予約って悩ましい

【令和1年12月1日更新】

昨今、飲食店での「無断予約キャンセル」が問題になっていますよね。

先日、この無断予約キャンセルの特集をテレビで見ました。

飲食店の予約客が来ない「No show問題」、客に損害賠償請求はできる?

この、いわゆる「No Show問題」、飲食店を経営されている方々はとても頭に来るし、とても頭の痛い問題ですよね。

私の「iPhone修理」の仕事は飲食店とは違うので100%気持ちが分かるとは言いづらいのですが、少しは分かります。

私も、実は以前は「修理の予約」について非常に悩まされていたからです。

まだ取手店しか無かった頃、うちも基本的に修理は予約制にしていました。

私たちにも在庫が無い場合や、修理が立て込んでいる時があり、そういうときにすぐに対応できないため、ご不便をおかけしてしまい申し訳ないと思っていたからです。

 

で、じゃあそれでどうだったのかというと。

まず、時間通りに来ないことが当たり前。

予約時間から2,30分遅れて来ることなんて普通でした。

しかもそれに対して全く悪びれる様子もない人が多いというのが、非常に印象的でした。

しかし、来る人なんてまだいい方で、直前にキャンセルも普通にあったし、無断で来ないなんていうのもごく当たり前にありました。

私は1年半くらいは「基本予約制」のスタンスを取っていたのですが、この状況にウンザリしてしまって、もう今は取手店に関しては予約を受けるのをやめました。

以前はトップページに「来店前で構わないから一本電話をしてください」ということを書いていたんですが、これも消してしまい、基本的にはご来店順で対応するようにしています。

もし、お電話があっても私からは「何時にいらっしゃいますか?」とは質問しません。(師匠は伺っているみたいですが)

なぜなら、もし聞いてその時間に来なかったら腹が立つからです。

聞かなければ自分の都合で勝手に来てもらえるし、それなら何時に来ようが別に来まいが一切ストレスが溜まらないですよね。

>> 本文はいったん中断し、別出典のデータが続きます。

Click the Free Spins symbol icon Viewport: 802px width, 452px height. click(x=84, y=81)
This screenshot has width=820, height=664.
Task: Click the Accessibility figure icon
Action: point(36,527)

もしそれで、他のお客様を対応していてお待たせすることになってしまったら、待っていただくか、時間を改めていただいています。

 

ただ中には「確実に在庫がある時に来店したい」とか「確実に空いている日時で来店したい」というお声もあるので、予約サイトは予約サイトで用意しております。

予約サイト

取手店の場合、「予約してください」と記載していないにも関わらず、わざわざご予約してご来店くださるお客様は「その日時しか空いていない」というお忙しい方だったり、時間に厳しいきちんとした方なので、まず、時間を守っていただけないということは無いです。

もし私だったら「いちいち電話するのも面倒だし、ネット予約したいな」と思うと思うので、ちゃんと来ていただける方には便利に使っていただきたいので、ネット予約もご用意しております。

このスタンスに変えてから、時間を守らないとか無断キャンセルが劇的に減ったので、本当にストレスが減りました。

うちは不定休なので、予約制をやめたことで、もしかしたらお休みしている時に来店され「居ないから」と他へ行ってしまい、売上が落ちているという可能性もあります。

でもまぁ、それならそれで仕方ないと思っています。

私はロボットではないので、365日24時間待ち構えているわけにもいかないですし、その時にはご縁がなかったのだと諦めています。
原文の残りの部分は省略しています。